Due to the darkness and dangers of crossing the street to get to other shopping areas, it was moved to Sunday afternoons in the early '90s. Fire trucks, marching bands, petting zoo’s, pony rides, and of course, Santa would attract shoppers from miles around. I remember sitting in a sleigh (Thanks to Stacey Beer) for two hours after the Holiday Parade and listening to every child’s Christmas wish list. More recently the line has become minutes long. I wish I knew the answer.
The Magic of Christmas has changed dramatically over the years. I remember having eight-graders sitting on my lap and still wondering if my beard was real. Now, I have many 7-year-olds that sit on my lap knowing their shopping has been done for weeks and their presents are hiding in their attic. There are no longer men’s clothing stores, Five and dimes, or shoe stores from the retail community in Warren because it has become a service-orientated world.

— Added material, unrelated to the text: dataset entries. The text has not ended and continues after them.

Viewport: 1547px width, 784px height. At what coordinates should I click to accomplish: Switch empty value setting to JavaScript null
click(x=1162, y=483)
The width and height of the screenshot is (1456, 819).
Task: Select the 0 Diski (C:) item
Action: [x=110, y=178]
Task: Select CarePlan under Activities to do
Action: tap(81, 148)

Lots of coffee, massages, nails, pizza happening now in town. Why? You can’t get any of these things on the Internet! If, and when the Holiday Walk continues, I will always be there to resume my role as Santa…
Victor Sordillo, deputy mayor and vice president and Home Office Loss Control Manager for Chubb Insurance: Whenever we bring people into the town for an event, it is good for business. For example, the Lion's Club annual Expo and the Pop Warner Football Championships bring hundreds of people from surrounding communities to Warren.
This promotes Warren as a fine place to do business by exposing the visitors to our shops and restaurants. In addition; our library, the Wagner Farm Arboretum and the new playground at the municipal complex brings in residents from neighboring communities and while they are here they spend money in the town.
As a child growing up in the North End of Boston, I remember the street fairs and marketplace and how my father moved his inventory to the sidewalk and held a special sale. This brought in customers from all over eastern Massachusetts.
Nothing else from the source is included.